The N.C. General Assembly took an important step last month to clarify the essential role of 911 telecommunicators as part of the public safety network. With support from the North Carolina 911 Board, the House and Senate read statements that 911 telecommunicators should be recognized as first responders and shown appreciation for the dedication and service they render to their communities and the state.
When an emergency happens, the public calls 9-1-1. The 911 telecommunicator who answers that call is professionally trained to act as the "first" first responder, interacting with the caller experiencing a stressful and traumatic event to get important information about the emergency and relay it to the first responders in the field. However, at all levels of government, 911 telecommunicators historically have not been recognized as part of the public safety network. They have been treated as serving in administrative or call center roles, in part because they perform administrative tasks when not actively answering 911 calls.
"Our 911 telecommunicators are essential to public safety in North Carolina and work the same grueling hours and stressful emergencies as police, fire and medical personnel," said Jim Weaver, chair of the N.C. 911 Board and secretary of the N.C. Department of Information Technology. "They hear cries of devastation but act as the voice of calm, guiding both callers and first responders in the field in often traumatic situations and they should be recognized appropriately for their role."
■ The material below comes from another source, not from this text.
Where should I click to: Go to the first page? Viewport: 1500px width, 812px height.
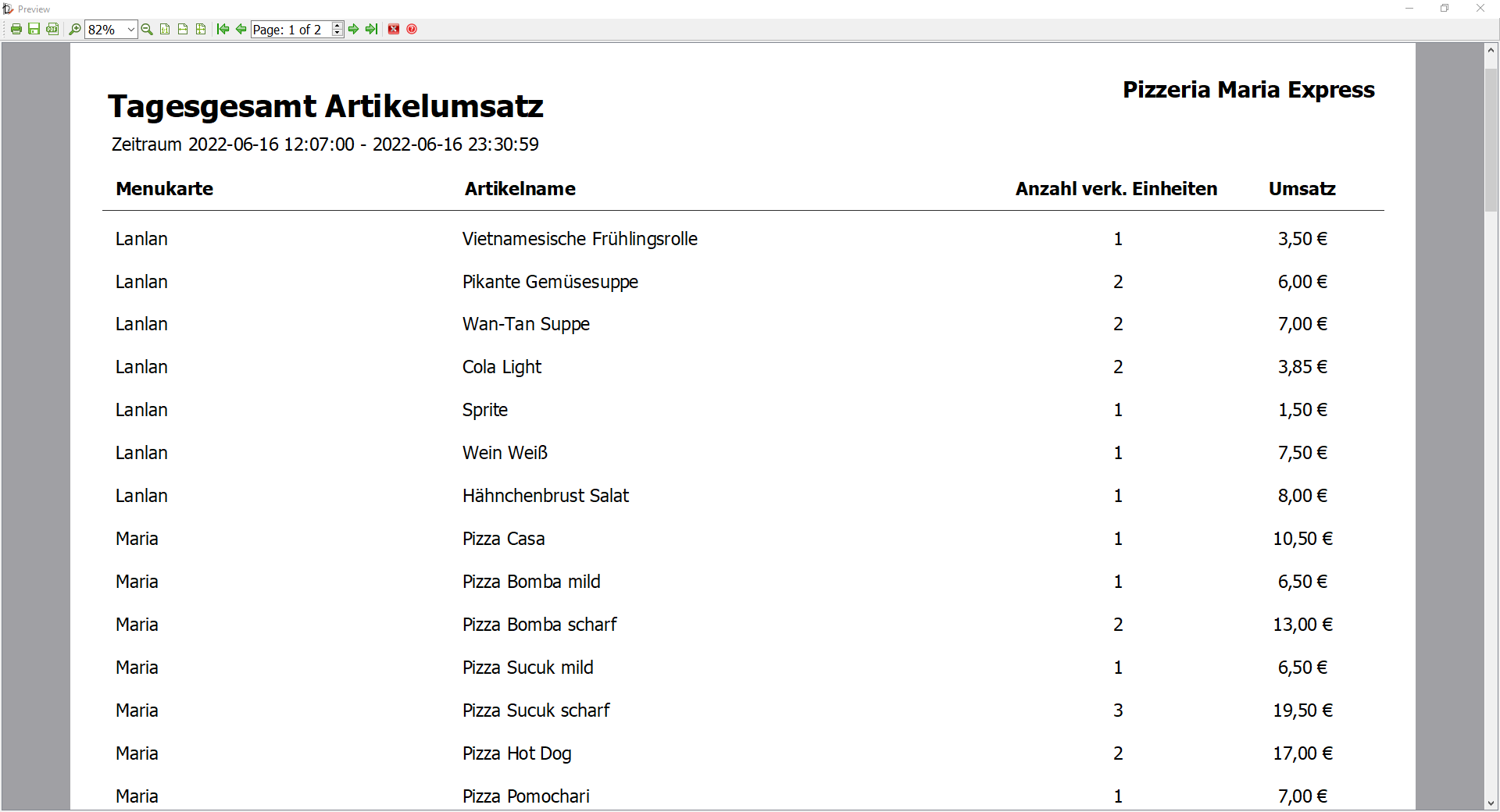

911 telecommunicators are trained and skilled at simultaneously gathering information from the caller and dispatching emergency personnel in the field while entering data into highly complex technological platforms to ensure rapid and correct response. Additionally, North Carolina law requires 911 telecommunicators to be trained to provide life-saving medical guidance when the situation calls for it.
"As the 'first' first responders, these individuals deserve recognition and respect for the difficult role they serve in ensuring the safety of North Carolina's residents and visitors in helping to protect North Carolinians,” said L.V. Pokey Harris, executive director of the N.C. 911 Board. "While there is still much to be done in our state and across the country to get 911 telecommunicators classified as first responders, this step by the legislature lays the foundation for that work in N.C."
In North Carolina, more than 3,000 dedicated citizens work as 911 telecommunicators, working around the clock every day to answer 7 million calls a year. 911 telecommunicators are local government employees, and the N.C. 911 Board does not hire, compensate or set their salaries.
Harris added: "The board encourages the employing local governments to recognize the telecommunicators for their difficult job and consider these individuals as part of their public safety network when setting compensation."